The ethanol blending requirement emanated from the Renewable Fuel Standard law of 2005 which basically requires refiners to add fuels from renewable sources in increasing amounts each year. Politically it was thought wise to butter up the agricultural industry (Iowa is the first Presidential preference test state) so corn ethanol became the means by which refiners complied with the law.
This mandate went fairly smoothly until refiners proposed to increase the ethanol additive to above 10 percent of a gallon of gas. Car manufacturers responded by announcing that any increase could damage engines and threatened to void car warranties if a higher percentage blend was used.
That energized the petroleum industry into lobbying for a reduction or repeal of the ethanol mandate. With the advent of higher efficiency vehicles consumption of gasoline has fallen. The ethanol mandate essentially deprived big oil of 10 percent of a declining market. Both Oklahoma and California are big oil producing states so the special interest pressure engaged the attentions of Coburn and Feinstein, both pinnacles of respect in the Senate.

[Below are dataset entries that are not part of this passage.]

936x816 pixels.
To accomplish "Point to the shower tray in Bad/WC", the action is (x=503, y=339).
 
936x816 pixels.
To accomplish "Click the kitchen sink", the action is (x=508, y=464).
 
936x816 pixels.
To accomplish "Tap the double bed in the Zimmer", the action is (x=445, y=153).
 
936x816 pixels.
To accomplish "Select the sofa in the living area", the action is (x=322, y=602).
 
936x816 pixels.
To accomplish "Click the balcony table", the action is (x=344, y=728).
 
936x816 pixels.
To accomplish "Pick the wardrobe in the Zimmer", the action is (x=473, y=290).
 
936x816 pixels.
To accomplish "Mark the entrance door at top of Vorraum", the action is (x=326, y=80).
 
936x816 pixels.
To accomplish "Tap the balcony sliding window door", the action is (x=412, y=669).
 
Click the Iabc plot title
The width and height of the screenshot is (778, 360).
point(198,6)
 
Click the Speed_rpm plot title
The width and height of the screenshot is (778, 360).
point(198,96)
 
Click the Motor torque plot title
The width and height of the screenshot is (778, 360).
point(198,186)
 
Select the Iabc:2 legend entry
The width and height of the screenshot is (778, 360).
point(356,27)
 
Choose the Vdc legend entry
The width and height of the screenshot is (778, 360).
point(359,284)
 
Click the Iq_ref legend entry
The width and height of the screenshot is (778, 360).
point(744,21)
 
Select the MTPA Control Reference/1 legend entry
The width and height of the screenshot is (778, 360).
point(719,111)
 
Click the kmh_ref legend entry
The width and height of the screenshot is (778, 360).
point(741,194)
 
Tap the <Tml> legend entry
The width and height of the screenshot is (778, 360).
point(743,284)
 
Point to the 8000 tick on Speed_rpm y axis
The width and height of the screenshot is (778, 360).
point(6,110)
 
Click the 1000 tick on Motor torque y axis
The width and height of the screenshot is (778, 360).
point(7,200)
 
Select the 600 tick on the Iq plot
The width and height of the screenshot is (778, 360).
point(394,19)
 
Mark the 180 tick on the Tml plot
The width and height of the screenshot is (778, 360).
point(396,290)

It was not a hard sell. 44 percent of corn production has been going into auto fuels artificially inflating food and feed prices while not helping the environment. Also the Renewable Fuel Standard law requires an annually increasing percentage of domestic fuels to be from a renewable source and at 10 percent we have reached a “blend wall” beyond which automotive engines are endangered.

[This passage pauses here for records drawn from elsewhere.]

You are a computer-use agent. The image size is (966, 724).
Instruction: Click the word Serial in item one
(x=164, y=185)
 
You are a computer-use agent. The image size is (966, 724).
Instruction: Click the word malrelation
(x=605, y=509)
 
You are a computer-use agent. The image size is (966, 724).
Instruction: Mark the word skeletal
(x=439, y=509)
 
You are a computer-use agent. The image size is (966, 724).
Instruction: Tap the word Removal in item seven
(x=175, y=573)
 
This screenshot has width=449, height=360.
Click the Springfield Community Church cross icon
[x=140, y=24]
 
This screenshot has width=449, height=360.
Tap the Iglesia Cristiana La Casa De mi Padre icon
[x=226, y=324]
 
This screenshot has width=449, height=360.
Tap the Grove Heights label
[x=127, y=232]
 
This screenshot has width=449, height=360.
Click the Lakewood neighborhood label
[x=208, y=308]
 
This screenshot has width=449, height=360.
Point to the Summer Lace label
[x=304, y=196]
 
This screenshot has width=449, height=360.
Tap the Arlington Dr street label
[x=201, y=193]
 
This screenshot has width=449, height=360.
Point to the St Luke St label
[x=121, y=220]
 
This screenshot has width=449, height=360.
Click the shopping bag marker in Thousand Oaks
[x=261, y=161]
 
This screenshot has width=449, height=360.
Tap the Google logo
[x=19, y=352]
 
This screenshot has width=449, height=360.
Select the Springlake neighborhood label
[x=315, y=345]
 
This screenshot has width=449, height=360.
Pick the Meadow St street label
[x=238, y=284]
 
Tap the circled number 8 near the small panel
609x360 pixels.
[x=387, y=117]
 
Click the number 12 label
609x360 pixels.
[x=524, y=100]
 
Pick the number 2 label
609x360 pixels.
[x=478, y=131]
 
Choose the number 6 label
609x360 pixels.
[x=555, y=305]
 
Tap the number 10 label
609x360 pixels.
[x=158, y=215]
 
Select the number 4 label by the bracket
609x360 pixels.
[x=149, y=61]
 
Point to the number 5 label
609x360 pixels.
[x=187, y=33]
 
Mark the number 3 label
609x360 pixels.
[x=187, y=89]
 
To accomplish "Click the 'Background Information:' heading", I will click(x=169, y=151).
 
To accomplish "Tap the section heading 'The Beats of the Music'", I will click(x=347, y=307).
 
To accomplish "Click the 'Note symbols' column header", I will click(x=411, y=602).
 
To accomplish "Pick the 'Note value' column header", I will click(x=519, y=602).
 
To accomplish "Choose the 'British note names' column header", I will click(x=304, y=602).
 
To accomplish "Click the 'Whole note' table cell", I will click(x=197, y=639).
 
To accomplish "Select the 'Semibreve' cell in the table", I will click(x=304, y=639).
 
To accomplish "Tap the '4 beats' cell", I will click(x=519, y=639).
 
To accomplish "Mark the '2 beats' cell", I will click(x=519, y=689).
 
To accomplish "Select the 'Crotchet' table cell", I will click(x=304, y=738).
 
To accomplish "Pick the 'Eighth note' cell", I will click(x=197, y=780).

If passed by Congress and signed by the President the Corn Ethanol Mandate Elimination Act of 2013 will leave in place the renewable fuels standard but eliminate the mandate that corn ethanol be used. In Brazil, for example, they blend sugar alcohol into their fuels. Corn ethanol may still be used to comply with the law but it will not be mandated and it will have to compete with other products on the open market.
Cosponsors of the bill include Richard Burr, R-N.C., Susan Collins, R-Maine, Bob Corker, R-Tenn., Jay Hagen, D-N.C., Jeff Flake, R-Ariz., Joe Manchin, D-W.Va., and Jim Risch, R-Idaho, lawmakers representing a broad range on the political spectrum.

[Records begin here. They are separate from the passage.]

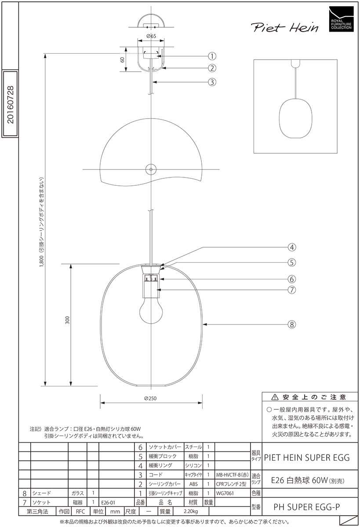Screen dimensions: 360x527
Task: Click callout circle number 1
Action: pyautogui.click(x=212, y=56)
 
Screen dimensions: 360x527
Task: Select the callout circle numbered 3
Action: pyautogui.click(x=212, y=82)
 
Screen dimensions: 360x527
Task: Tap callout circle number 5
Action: pyautogui.click(x=291, y=262)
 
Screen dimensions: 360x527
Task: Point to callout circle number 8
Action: pyautogui.click(x=291, y=325)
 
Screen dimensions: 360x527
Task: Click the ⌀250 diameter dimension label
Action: pyautogui.click(x=150, y=398)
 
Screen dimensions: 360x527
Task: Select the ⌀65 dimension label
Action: pyautogui.click(x=151, y=36)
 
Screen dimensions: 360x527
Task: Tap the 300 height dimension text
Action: pyautogui.click(x=67, y=320)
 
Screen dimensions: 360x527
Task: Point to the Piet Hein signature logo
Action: pyautogui.click(x=285, y=27)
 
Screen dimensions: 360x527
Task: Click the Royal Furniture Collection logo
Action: pyautogui.click(x=341, y=19)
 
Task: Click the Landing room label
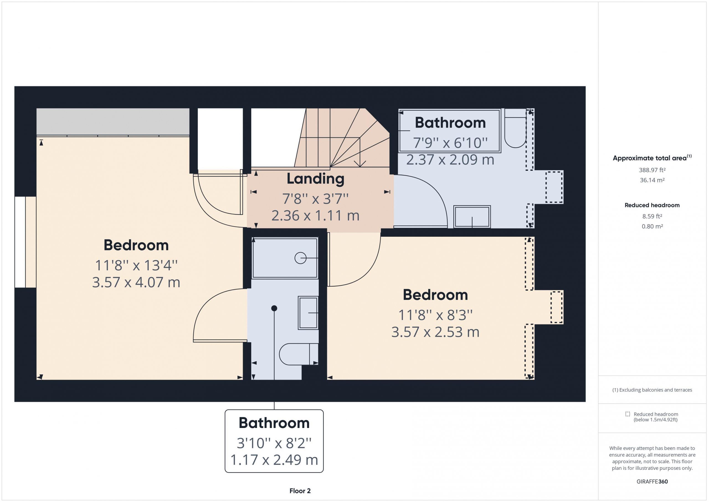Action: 315,179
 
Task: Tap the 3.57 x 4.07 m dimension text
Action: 136,282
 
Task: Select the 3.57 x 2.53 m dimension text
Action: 435,332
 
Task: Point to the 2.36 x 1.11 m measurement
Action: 315,215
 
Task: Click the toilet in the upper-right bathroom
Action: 515,128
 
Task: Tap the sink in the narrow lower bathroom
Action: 308,313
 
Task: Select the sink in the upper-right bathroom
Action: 472,217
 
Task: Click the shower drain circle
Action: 300,258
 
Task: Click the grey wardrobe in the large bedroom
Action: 113,122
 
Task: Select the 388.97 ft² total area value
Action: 652,170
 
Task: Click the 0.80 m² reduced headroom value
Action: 652,226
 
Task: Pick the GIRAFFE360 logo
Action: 652,481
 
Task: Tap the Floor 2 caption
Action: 300,491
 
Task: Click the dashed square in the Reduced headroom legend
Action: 628,414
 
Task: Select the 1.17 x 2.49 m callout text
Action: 274,460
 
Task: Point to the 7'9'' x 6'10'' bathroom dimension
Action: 450,143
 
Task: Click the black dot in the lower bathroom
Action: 274,308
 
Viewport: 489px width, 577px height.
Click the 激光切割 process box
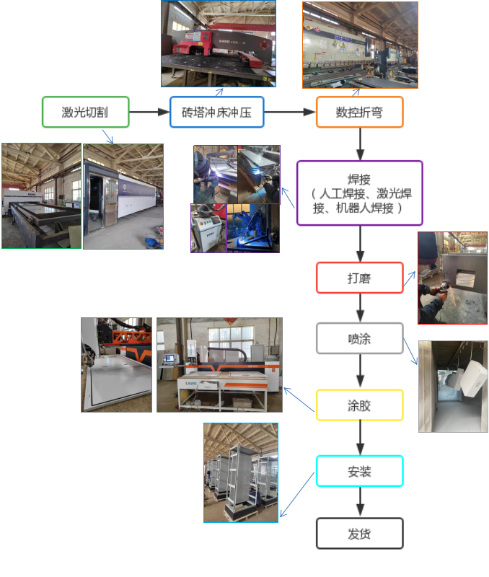[x=86, y=112]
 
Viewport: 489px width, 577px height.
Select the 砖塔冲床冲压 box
[x=216, y=112]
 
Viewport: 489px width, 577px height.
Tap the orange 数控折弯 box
[x=359, y=112]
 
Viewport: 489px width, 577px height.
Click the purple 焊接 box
[x=359, y=193]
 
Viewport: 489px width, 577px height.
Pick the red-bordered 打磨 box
[x=359, y=278]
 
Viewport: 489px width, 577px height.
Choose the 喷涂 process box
[x=359, y=338]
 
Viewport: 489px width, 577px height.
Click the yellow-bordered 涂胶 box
[x=359, y=405]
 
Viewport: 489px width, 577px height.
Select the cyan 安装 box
[x=359, y=472]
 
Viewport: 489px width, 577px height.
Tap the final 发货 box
[x=359, y=534]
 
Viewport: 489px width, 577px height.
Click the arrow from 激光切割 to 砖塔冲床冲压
[x=149, y=113]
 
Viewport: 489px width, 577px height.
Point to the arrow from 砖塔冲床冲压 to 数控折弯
[x=290, y=113]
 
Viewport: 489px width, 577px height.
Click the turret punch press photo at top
[x=218, y=43]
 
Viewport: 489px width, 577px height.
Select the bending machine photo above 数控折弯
[x=360, y=45]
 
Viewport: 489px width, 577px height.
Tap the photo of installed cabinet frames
[x=241, y=472]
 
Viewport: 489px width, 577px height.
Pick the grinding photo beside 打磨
[x=452, y=278]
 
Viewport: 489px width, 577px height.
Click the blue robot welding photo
[x=252, y=228]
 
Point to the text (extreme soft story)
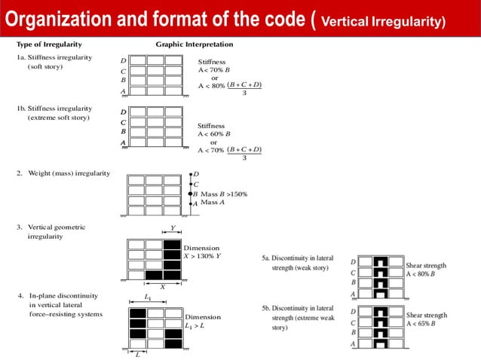coord(57,118)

The proposal has strong support from the prepared food industry, dairy, beef, poultry, oil and gas, engine manufacturers, boaters, hunger relief organizations and environmental groups, an equally broad range of interest groups.
If you like reasonably priced bourbon or corn tortillas you should welcome this measure. Gannett News Service just reported that beef prices are expected to rise 3 percent to 6 percent next year. Maybe repeal of the mandate will reduce pressures on beef prices.
Repeal is opposed by corn growers who have prospered under the mandate. Their political arm, Fuels America, claims that elimination of the mandate will destroy the entire renewable fuels industry, including research into cellulosic fuels which Feinstein claims to support. I guess we’ll have to wait and see.